Haimala acredita que a ascensão da tecnologia levar-nos-á a uma compreensão mais espiritual da arte feita pelo homem. O que a IA irá substituir é o fluxo constante de arte sem graça que é cada vez mais consumida. “Existe uma grande procura por música de fundo funcional para fazer exercício, para concentração e para fazer publicidade, que se possa misturar perfeitamente. Penso que a IA é uma ferramenta muito mais adequada para este efeito."
Liz Pelly, no seu livro “Mood Machine: The Rise of Spotify and the Costs of the Perfect Playlist”, mostrou recentemente que o Spotify produzia listas de reprodução geradas por IA como forma de criar “música da qual beneficiávamos financeiramente”.
A IA pode existir em conjunto com a humanidade se encontrarmos novas formas de contar histórias humanas das nossas vidas, que estão agora indelevelmente ligadas à tecnologia. “Continuo a acreditar na música como um veículo para contar histórias”, afirma. “A IA pode apenas ajudar e levar as pessoas que não têm as competências musicais tradicionais a expressarem-se.”
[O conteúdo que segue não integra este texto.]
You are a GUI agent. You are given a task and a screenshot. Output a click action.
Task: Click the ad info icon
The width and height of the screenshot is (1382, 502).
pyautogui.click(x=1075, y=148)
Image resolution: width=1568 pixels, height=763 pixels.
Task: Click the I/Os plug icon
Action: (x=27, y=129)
Sugere um mundo onde as pessoas com ideias poéticas podem utilizar a IA para colmatar lacunas nos seus conhecimentos musicais. “Cenas musicais orientadas para os ouvintes, onde a música é criada quase como memes.” O virtuosismo musical nunca será substituído, mas a forma pode ser expandida para incluir mais métodos de expressão, em vez de embotar as vozes, como alguns receiam que a IA faça.
Outro músico que acredita que a IA pode ser utilizada para criar músicas únicas em vez de conteúdos intermédios é Lamtharn 'Hanoi' Hantrakul, ou ญาบอยฮานอย. O músico tailandês/investigador de IA é mais conhecido pelo seu nome artístico Yaboi Hanoi. Em 2022, ganhou o AI Song Contest com a sua faixa “Enter Demons and Gods”.
“Enter Demons and Gods” foi o resumo de uma carreira iniciada com uma dupla licenciatura em física aplicada e música em Yale, antes de trabalhar na Google e no TikTok. Usando a sua vida pessoal para combinar os seus interesses em física e música, a peça final ou por ligá-la à sua cultura tailandesa.
“Queria que todas estas coisas se juntassem e resultassem num manifesto muito tangível”, diz Hanoi. “Como é que o machine learning pode ser utilizado para potenciar a música de uma forma que seja fiel às melodias e aos sistemas de afinação da música do Sudeste Asiático e, especialmente, da música da Tailândia?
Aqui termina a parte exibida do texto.